> _Exercise goal_: Can you restate the lines of the entries below, word for word, from the first one through the line that includes "[Telegram social link] (133, 1183)"?
··· Records provided ···
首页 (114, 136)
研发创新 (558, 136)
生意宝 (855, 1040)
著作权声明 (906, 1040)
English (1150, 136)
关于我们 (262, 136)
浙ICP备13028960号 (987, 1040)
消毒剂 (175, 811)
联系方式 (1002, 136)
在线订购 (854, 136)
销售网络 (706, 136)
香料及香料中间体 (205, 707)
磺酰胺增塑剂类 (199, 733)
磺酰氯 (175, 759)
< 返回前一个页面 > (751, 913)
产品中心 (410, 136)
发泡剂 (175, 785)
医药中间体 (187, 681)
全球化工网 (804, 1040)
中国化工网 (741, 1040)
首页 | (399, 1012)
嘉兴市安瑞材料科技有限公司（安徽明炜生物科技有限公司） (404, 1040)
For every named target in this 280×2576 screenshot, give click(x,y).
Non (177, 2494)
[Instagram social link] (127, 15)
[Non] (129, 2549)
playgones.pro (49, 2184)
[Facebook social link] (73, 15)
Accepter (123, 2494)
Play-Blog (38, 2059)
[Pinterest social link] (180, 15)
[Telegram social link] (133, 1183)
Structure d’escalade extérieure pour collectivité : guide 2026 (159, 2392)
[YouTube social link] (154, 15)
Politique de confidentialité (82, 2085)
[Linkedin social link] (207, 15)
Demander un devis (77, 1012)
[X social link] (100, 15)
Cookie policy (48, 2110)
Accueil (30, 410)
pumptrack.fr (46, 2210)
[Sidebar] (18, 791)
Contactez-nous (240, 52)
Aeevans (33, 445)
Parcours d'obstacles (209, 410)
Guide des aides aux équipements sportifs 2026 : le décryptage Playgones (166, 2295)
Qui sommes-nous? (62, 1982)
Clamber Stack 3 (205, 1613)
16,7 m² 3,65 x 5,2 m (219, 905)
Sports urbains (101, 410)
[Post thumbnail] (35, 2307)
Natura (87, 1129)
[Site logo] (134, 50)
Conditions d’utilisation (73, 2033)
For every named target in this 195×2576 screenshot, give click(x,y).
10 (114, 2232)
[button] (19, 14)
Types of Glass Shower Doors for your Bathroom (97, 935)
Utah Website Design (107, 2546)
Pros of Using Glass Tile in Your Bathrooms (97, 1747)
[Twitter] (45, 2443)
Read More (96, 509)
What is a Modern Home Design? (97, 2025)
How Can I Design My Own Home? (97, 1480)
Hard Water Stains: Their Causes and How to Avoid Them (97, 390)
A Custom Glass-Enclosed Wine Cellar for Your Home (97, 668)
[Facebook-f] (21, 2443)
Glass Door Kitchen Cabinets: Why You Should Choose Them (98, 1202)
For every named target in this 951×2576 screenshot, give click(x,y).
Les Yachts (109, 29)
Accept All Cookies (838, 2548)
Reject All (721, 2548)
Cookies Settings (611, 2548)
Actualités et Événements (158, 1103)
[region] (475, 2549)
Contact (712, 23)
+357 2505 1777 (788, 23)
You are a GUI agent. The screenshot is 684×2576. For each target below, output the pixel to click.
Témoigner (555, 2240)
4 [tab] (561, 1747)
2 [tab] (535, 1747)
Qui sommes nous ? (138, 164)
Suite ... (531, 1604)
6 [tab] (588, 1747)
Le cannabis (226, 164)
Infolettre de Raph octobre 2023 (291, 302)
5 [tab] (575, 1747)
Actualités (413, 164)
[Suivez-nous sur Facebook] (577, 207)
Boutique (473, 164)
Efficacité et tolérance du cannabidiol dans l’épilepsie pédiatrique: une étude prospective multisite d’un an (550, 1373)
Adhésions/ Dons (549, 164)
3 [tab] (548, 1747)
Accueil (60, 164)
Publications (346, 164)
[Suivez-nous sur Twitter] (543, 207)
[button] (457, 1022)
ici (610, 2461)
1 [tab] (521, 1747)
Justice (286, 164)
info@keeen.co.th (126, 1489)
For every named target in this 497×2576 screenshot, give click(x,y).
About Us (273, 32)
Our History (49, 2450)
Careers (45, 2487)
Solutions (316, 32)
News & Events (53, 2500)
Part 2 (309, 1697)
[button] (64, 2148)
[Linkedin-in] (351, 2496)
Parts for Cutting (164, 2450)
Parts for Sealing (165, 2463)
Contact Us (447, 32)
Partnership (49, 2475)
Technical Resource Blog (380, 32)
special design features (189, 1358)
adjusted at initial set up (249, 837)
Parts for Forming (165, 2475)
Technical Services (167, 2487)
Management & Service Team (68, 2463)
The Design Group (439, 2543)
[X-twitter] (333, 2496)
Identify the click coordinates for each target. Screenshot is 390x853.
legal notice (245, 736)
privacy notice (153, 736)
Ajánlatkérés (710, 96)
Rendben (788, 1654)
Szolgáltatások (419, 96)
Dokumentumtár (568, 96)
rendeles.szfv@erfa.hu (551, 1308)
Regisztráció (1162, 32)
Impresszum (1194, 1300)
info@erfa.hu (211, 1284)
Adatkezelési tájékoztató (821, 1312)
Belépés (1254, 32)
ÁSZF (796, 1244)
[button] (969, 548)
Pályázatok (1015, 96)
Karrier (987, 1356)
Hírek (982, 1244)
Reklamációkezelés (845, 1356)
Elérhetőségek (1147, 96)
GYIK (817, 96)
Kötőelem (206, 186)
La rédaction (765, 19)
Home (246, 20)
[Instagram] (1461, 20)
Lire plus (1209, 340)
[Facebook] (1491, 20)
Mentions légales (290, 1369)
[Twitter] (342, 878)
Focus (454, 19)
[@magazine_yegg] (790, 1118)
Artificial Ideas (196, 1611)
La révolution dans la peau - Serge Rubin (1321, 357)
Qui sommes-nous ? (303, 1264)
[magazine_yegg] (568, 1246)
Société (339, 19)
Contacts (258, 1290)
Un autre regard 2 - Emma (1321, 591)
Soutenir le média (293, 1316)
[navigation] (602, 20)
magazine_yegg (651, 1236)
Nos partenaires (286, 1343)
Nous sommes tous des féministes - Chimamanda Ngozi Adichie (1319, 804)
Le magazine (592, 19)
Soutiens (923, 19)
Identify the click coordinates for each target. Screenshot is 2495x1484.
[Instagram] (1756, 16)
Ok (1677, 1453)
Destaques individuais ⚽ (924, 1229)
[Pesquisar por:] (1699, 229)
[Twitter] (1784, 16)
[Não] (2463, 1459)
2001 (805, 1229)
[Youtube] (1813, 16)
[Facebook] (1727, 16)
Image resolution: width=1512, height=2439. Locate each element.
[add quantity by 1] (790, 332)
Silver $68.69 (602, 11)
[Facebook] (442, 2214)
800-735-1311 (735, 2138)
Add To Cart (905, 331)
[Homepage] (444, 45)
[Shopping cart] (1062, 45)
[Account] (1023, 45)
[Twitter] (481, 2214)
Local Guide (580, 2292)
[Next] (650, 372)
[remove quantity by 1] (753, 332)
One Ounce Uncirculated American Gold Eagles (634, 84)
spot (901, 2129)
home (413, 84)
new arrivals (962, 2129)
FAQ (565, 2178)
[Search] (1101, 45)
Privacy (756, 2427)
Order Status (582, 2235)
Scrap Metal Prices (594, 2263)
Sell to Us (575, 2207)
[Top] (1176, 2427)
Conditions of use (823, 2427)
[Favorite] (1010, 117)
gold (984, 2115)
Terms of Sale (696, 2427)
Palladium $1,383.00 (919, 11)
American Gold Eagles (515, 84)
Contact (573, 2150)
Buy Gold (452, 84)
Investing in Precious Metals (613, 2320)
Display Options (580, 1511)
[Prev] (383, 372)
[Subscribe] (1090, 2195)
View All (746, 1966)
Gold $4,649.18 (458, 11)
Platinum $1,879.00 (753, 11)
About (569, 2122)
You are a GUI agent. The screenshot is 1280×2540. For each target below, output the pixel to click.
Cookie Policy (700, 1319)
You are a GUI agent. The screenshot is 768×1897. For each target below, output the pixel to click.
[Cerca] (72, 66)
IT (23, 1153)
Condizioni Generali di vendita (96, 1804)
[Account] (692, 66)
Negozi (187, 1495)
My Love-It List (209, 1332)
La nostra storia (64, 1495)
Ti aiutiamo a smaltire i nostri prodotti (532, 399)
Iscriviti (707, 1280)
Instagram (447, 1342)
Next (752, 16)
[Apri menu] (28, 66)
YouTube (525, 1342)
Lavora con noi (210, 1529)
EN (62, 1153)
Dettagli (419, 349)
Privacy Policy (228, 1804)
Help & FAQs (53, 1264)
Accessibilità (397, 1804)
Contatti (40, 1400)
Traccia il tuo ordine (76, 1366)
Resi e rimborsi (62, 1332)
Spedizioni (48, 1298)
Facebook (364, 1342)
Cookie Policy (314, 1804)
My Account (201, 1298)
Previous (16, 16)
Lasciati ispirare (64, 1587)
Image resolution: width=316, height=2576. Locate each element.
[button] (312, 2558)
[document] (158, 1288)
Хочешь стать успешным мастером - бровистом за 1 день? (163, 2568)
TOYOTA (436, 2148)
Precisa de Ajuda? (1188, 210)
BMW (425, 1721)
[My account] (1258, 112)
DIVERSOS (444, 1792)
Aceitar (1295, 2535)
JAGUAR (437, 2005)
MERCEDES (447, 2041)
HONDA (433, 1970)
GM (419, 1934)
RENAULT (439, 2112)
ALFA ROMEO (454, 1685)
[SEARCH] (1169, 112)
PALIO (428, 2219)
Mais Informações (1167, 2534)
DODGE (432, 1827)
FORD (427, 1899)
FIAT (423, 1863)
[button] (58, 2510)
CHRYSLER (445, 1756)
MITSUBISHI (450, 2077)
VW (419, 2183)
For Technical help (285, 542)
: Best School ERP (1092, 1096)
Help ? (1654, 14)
···
> _Written solution_:
首页 (114, 136)
研发创新 (558, 136)
生意宝 (855, 1040)
著作权声明 (906, 1040)
English (1150, 136)
关于我们 (262, 136)
浙ICP备13028960号 (987, 1040)
消毒剂 (175, 811)
联系方式 (1002, 136)
在线订购 (854, 136)
销售网络 (706, 136)
香料及香料中间体 (205, 707)
磺酰胺增塑剂类 (199, 733)
磺酰氯 (175, 759)
< 返回前一个页面 > (751, 913)
产品中心 (410, 136)
发泡剂 (175, 785)
医药中间体 (187, 681)
全球化工网 (804, 1040)
中国化工网 (741, 1040)
首页 | (399, 1012)
嘉兴市安瑞材料科技有限公司（安徽明炜生物科技有限公司） (404, 1040)
For every named target in this 280×2576 screenshot, give click(x,y).
Non (177, 2494)
[Instagram social link] (127, 15)
[Non] (129, 2549)
playgones.pro (49, 2184)
[Facebook social link] (73, 15)
Accepter (123, 2494)
Play-Blog (38, 2059)
[Pinterest social link] (180, 15)
[Telegram social link] (133, 1183)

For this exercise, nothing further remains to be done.